[MATERIAL PROVIDED]:
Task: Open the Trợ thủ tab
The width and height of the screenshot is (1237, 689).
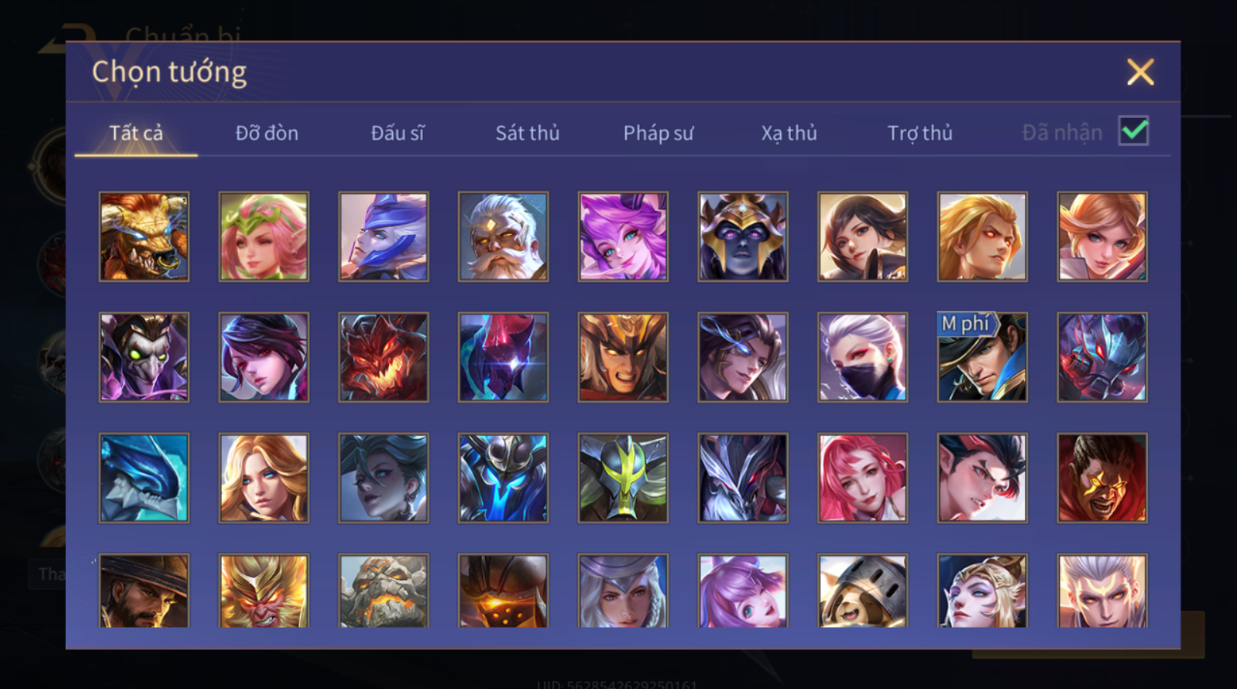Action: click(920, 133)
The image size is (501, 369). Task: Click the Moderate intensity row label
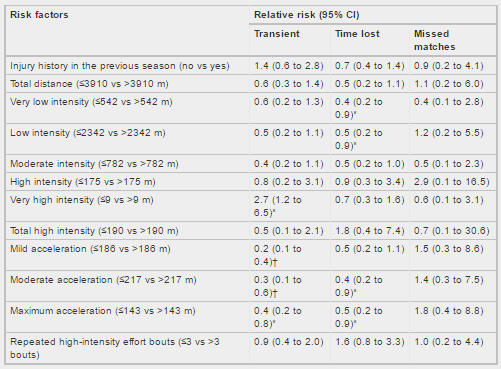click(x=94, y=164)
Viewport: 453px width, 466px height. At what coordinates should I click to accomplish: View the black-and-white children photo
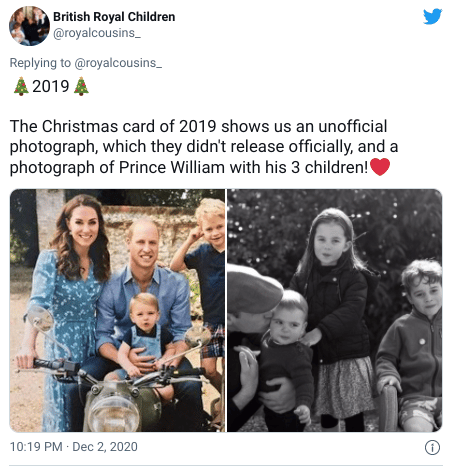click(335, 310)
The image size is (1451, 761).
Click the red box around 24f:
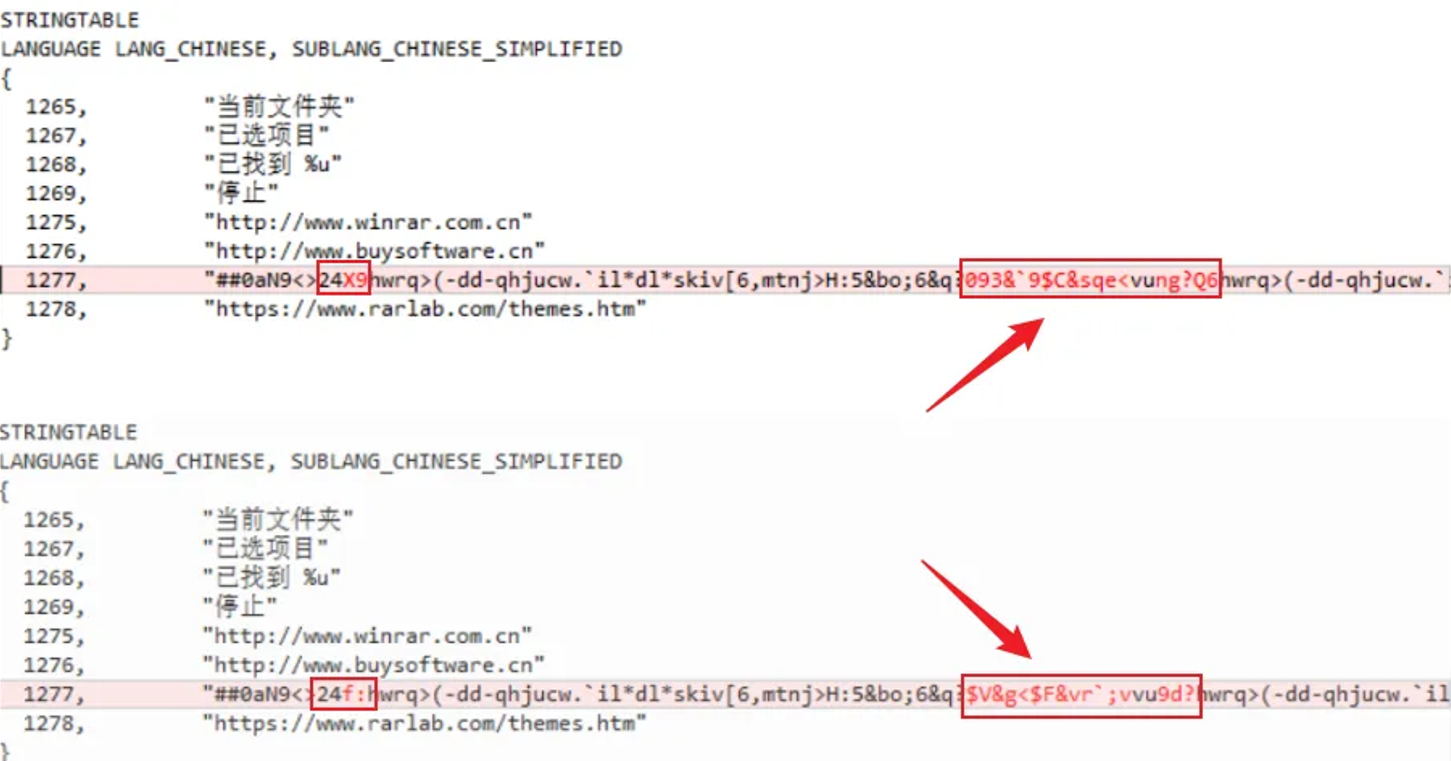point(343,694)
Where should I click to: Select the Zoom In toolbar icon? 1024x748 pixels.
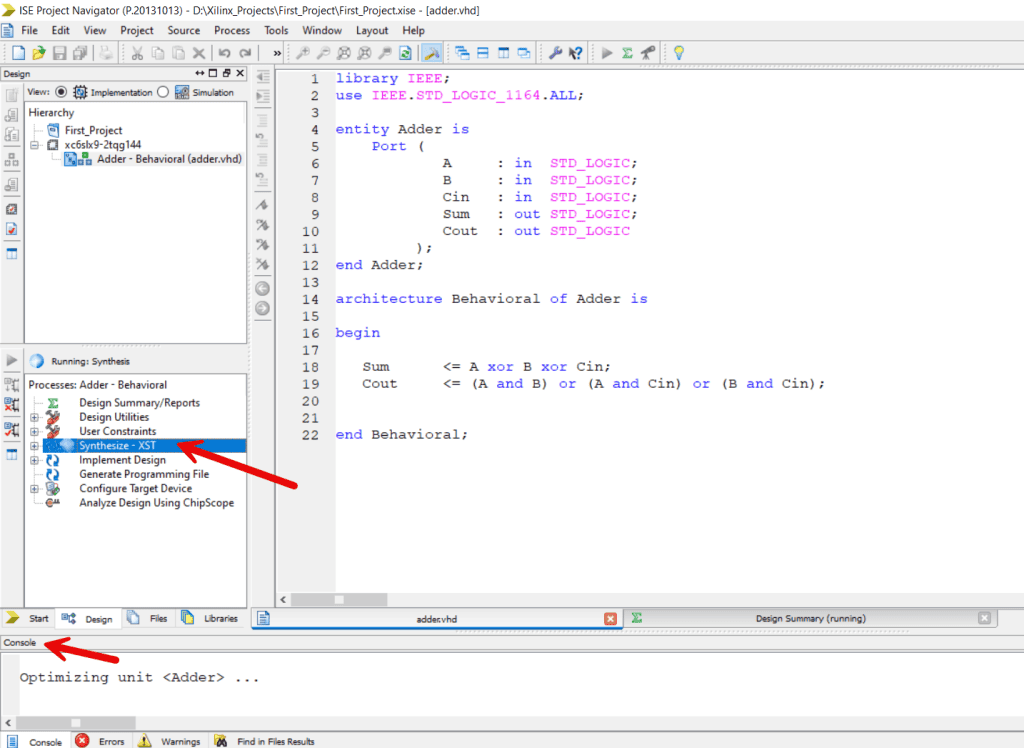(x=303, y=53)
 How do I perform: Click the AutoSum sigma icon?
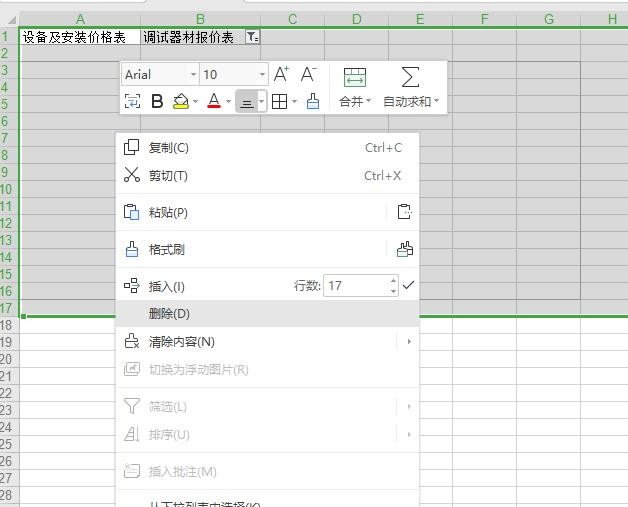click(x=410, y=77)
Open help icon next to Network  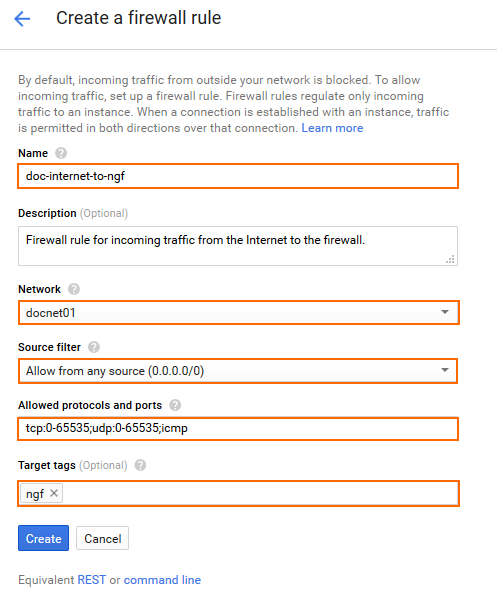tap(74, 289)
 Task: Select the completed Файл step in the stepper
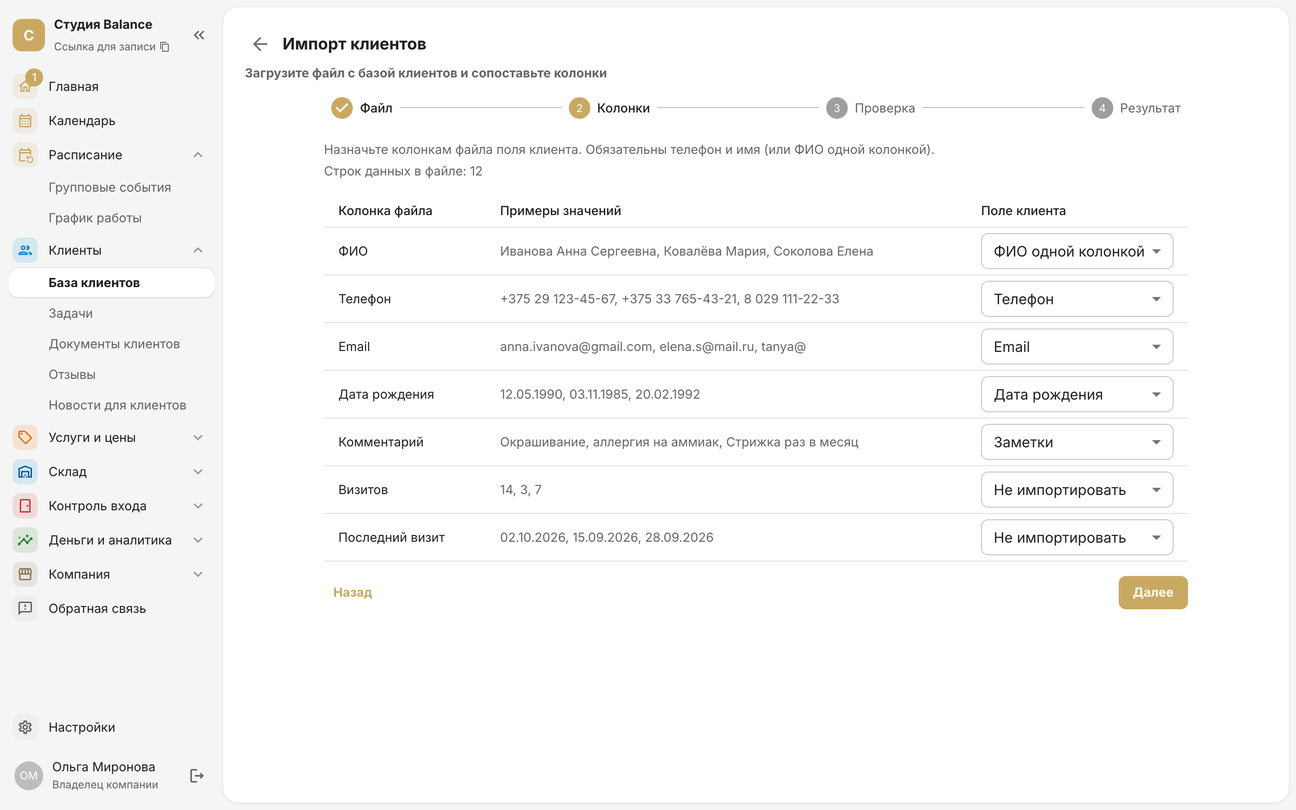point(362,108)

[TASK TO CARRY OUT]: Give back exactly the lines from the one containing "Task: Select the" to the final line of the entries, both included, and no picture.

[YOUR RESPONSE]:
 Task: Select the completed Файл step in the stepper
point(362,108)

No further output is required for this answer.